Crews protecting Portland, Ore., water supply from fires

Focused on protecting the water supply for the Oregon city of Portland, crews worked Tuesday to keep the wildfire on Mount Hood inside a wilderness area and scouted locations for backup fire lines linking fuel gaps created by old logging sites.

The 4,500-acre fire was three miles east of Bull

Run Watershed, where firefighters labored to build containment lines before winds kick up Wednesday as forecast. Fire spokesman Peter Frenzen said officials expect the blaze to miss the watershed and nearby Bonneville Power Administration high-voltage transmission lines, but crews were building contingency lines as protection.

“Lots and lots of resources are arriving — dozers, water tenders,” he said. “Two hotshot crews are working directly against the end of the fire inside the wilderness along Cathedral Ridge, where the Mazama Trail runs. They stayed out overnight. Essentially, they are tying that fire line into the base of the mountain.”

Outside the wilderness, bulldozer crews were working to link fire lines to large gaps in the mature forest and roads left by past logging, Frenzen said. Officials closed Mount Hood National Forest Road 18 from Zigzag to Lost Lake and several campgrounds.

Among the trails closed was a section of the Pacific Crest Trail, forcing hikers trekking the path from Canada to Mexico to detour on local roads. The trail was closed inside Crater Lake National Park, but hikers were able to detour over a trail passing by the rim overlooking the lake.

Lightning sparked the blaze on Aug. 27. The fire had been burning slowly at high altitude through forest undergrowth before strong winds spurred a run three days ago. An air inversion that has kept a lid on unstable air has been lifting, allowing the fire to spread at night.

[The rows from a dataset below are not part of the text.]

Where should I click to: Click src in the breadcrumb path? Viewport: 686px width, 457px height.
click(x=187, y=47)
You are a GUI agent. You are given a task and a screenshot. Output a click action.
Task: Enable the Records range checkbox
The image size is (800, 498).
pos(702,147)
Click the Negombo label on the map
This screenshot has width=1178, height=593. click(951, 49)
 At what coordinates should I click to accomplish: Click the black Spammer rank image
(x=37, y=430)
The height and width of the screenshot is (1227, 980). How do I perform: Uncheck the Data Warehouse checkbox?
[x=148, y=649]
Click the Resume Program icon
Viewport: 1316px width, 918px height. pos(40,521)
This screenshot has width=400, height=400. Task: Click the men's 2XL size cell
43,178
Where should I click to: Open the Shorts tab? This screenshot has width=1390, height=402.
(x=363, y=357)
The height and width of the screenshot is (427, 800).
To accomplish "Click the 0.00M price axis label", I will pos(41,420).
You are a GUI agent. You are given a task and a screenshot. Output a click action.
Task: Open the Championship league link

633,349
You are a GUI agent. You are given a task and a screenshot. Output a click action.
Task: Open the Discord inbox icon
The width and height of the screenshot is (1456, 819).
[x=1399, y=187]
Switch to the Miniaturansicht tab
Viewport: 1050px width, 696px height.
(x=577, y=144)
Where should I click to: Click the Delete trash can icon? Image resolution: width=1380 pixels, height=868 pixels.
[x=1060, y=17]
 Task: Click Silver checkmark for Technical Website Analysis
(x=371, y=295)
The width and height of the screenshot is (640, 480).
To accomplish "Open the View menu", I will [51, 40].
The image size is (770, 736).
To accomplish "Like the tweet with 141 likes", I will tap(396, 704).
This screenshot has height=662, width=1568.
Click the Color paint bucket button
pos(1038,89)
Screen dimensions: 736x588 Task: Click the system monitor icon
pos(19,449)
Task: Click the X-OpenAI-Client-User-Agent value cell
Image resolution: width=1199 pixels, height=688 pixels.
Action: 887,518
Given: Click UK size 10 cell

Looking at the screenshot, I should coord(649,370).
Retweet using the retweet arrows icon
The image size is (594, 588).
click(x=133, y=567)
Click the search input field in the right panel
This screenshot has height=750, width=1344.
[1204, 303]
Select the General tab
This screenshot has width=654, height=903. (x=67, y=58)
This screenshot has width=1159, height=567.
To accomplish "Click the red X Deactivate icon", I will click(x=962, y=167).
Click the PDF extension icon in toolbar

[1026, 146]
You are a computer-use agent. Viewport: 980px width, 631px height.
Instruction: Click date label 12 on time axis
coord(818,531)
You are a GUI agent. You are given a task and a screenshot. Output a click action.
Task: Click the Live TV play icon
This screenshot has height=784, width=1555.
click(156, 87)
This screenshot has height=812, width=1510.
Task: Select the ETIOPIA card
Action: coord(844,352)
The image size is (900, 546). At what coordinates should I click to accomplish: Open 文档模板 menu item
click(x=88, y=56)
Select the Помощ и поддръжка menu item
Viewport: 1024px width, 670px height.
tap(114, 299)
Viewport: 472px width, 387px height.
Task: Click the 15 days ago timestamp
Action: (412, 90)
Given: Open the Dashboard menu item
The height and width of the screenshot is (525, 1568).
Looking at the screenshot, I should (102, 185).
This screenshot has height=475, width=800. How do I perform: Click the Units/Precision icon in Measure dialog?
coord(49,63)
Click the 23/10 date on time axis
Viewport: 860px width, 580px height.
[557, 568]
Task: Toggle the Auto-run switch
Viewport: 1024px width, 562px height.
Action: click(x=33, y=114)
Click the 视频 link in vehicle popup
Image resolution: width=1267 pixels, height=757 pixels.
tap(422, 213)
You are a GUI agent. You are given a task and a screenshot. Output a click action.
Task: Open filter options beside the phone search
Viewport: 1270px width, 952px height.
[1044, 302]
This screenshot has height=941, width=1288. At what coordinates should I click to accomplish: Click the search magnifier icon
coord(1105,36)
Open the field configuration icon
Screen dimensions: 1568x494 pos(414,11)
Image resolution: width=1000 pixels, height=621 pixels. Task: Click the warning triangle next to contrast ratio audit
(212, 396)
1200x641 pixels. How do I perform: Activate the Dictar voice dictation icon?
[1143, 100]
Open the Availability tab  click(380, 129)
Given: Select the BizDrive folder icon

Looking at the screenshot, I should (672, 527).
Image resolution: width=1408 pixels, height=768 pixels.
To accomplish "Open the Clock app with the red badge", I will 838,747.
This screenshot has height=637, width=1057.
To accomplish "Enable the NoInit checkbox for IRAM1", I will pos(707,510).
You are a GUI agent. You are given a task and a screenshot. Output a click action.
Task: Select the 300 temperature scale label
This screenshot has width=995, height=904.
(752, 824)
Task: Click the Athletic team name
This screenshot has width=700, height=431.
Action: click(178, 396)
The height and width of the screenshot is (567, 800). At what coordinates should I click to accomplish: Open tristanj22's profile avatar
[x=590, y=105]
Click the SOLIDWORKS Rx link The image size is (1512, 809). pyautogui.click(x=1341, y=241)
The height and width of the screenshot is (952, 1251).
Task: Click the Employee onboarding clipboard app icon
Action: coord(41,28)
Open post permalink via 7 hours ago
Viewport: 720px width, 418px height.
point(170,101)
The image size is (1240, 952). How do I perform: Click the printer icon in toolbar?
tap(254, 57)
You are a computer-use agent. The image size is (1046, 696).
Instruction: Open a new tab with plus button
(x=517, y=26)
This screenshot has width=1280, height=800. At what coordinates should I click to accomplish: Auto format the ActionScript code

Frenzen said winds of 15 mph to 20 mph, with gusts up to 30 mph, were expected.

On the Confederated Tribes of the Warm Springs reservation, fire crews expected to have multiple lightning-sparked blazes covering about 107,000 acres contained by Wednesday. No homes have been lost to the fire.

Meanwhile, crews made progress on a fire scorching pine and oak mostly on the Rogue River-Siskiyou National Forest, about 20 miles east of Medford, Ore. Another blaze inside the Mount Washington Wilderness about 15 miles west of Sisters, Ore., closed the Big Lake Recreation Area.